ED smack down: Waste vs. savings in my local EDs!
Wednesday, May 20th, 2009In the last two weeks I have spent time at two completely different hospital system, and by default, spent a lot of time in their EDs. One ED is efficient, the other over orders and under delivers, and easily becomes overwhelmed. So what is the difference?
First, the two EDs serve two very different populations. One is the go to hospital for a large HMO in the area. The other is a large, urban trauma center, serving a significant population of the homeless as well as weekend warriors that are getting fancy hip replacements. Guess which one is more efficient and effective?

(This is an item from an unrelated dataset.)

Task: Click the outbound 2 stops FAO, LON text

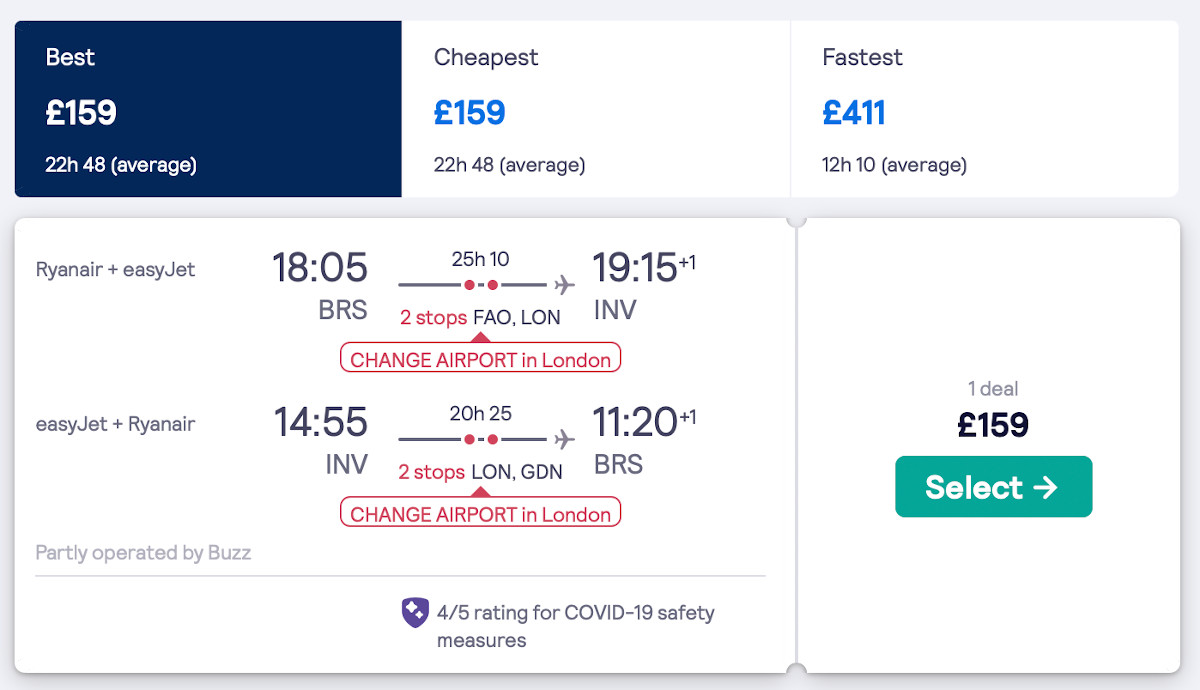Action: point(480,317)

If you guessed the HMO hospital, you guessed wrong. The large sprawling hospital with “we take ‘em all” attitude is more efficient at healing and dealing with patients. They don’t have a fancy EMR, they don’t have smarter docs, or better nurses, or fancier equipment. (It’s actually kind of an arm pit of an ED.) What they have is a culture where patients are fully worked up and all avenues are explored before a patient is admitted. Let’s call this ED “A” (for armpit!) and the second ED at the fancy HMO ED “F” (for fancy.)
Differences:
ED A values disposition, looking at hospital admission as a last option. This is based on the fact that with such a significant homeless population, hospital A would go out of business if ED A admitted everything.
ED F, on the other hand, values through put. ED F will get paid on every patient they see, and the hospital will get paid by the HMO for every patient that is admitted. There is no incentive to not admit patients. Rather, there is incentive to clear the decks of the ED and move patients through to the hospital.
ED A must complete work ups so they can dispo patients effectively. ED F frequently will call and say, “Mr. Oldtimer can’t walk, and I don’t know why, so he needs to come in.” Work ups stop as soon as patient is admitted because, for ED F, it is easier just to admit patients than work them up and attempt a disposition.
Hospital A has a powerful hospitalist group that has a lot of clout. The hospitalist group and hospital don’t want to admit patients for social reasons. Again, finances play a large part in this culture of disposition. Hospital F has a hospitalist group that has no clout, and is viewed as a baby sitting service by the ED. ED A will hear about it from the hospitalist group if work ups are incomplete. ED F will hear nothing.
So, if you are looking for an efficient, effective ED group, don’t look at the fancy ED with the fancy EMR and state of the art equipment. Look at the ED group who understands that a hospital is not a hotel, and that it is for sick people only. This is how to save health care dollars!